═════ Given passage

TW: brief mentions of sexual assault/rape
“So,” she said with a heavy sigh, “do we want to talk about it?”
It was the day after the election, and my normally lively class was silent. As a political science minor, this election was fascinating to me on an academic level. Nobody saw this coming – not even Trump supporters. What went wrong with the polling? Why was the Trump campaign’s rhetoric so effective? Why couldn’t this guy seem to lose?
“Let’s talk about it,” I said eagerly, hoping to discuss these topics. I was the only one who answered.
“Alright,” replied my professor, a stern and intelligent woman. “If anyone needs a safe space, you can come to me. Also, our counseling center is there for you, and any of the professors in this department are there for you.”
Okay I thought, so we got Donald Trump. Definitely not ideal, but why is everyone acting like it’s the end of the world? Yes, he’s obnoxious and awful, but we’ve had conservative presidents before. Do we really need “safe spaces?” That seems a bit dramatic…
“As a woman who identifies as queer… I know I don’t feel safe,” she went on. “I’m afraid for my friends – my community.” She put her head in her hands and wept.
The class sat in silence, the small sobs of my normally straight-faced, matter-of-fact professor filling the room.
My face burned with shame. I was coming face-to-face with my own privilege.
While Donald Trump has used generally sexist language against women, talking about “grabbing them by the pussy,” and reducing overweight women to “pigs,” I didn’t feel particularly threatened. Sexism has always and will always exist, and this was our president now. There was nothing I could do about it, so might as well accept it.
But sitting there in silence as my queer-identifying professor broke down in tears, I felt her fear. As a middle-class, white, straight, cisgender female, it’s easy for me to sit back and passively observe this election unfold because it doesn’t affect me. I am not worried about my rights being taken away.
But she has a genuine right to be afraid. Trump has normalized a culture in which people now feel justified in bullying, disrespecting and abusing members of the LGBTQIA+ community. As if things weren’t hard enough for this community in the wake of the Pulse nightclub shooting, we’ve now elected a president who has openly spoken about stripping these citizens of their basic human rights to marry. After gay marriage was nationally legalized in 2015, for America to now elect a man who consistently talks about LGBTQIA+ people like second-class citizens, is a huge step backward.

══════════
═════ Data provided

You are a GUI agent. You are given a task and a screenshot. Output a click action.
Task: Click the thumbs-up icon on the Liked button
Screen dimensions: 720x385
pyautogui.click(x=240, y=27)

══════════

▶ _What this exercise asks_
(1) Transcribe the part of the essay about the class on the day after the election between "It was the day" and "seem to lose?", inclusive.
(2) Pick up the essay about the class on the day after the election after its final sentence and keep writing it.

▶ _Task-by-task outputs_
(1)
It was the day after the election, and my normally lively class was silent. As a political science minor, this election was fascinating to me on an academic level. Nobody saw this coming – not even Trump supporters. What went wrong with the polling? Why was the Trump campaign’s rhetoric so effective? Why couldn’t this guy seem to lose?

(2)
I have also never been seriously sexually assaulted. For women who have been, seeing a man who was caught on camera bragging about sexually assaulting women actually get elected could not only be cripplingly disappointing, but terrifying – triggering. The fear of sexual assault is already so prevalent in today’s rape culture. I can’t imagine having experienced such abuse first-hand, and then watching in sheer horror as America elects the face of rape culture itself.
While this election has left me disgruntled, my heart goes out to those whose intersectional identity has made them a true target in this election – trans people, people of color, Muslim people, queer people, any members of the LGBTQIA+ community, people of Latino/Hispanic heritage, women of all shapes, colors, sexual/gender identities.
To those, like myself, whose intersections work in your favor, I encourage you to recognize your privilege and be understanding of those who are genuinely victims of the hatred that Trump has consistently perpetuated, even if you haven’t directly experienced it yourself. This rhetoric of “Trump won – get over it,” is simply blind privilege.
To those of you who voted for Trump, please understand how your vote has affected other communities and minorities around you. You allowed, encouraged, supported the fear they now feel. Recognize that, admit your mistake and join us in standing against this man and everything he represents. If we’re going to heal this toxic climate, we need to do it together.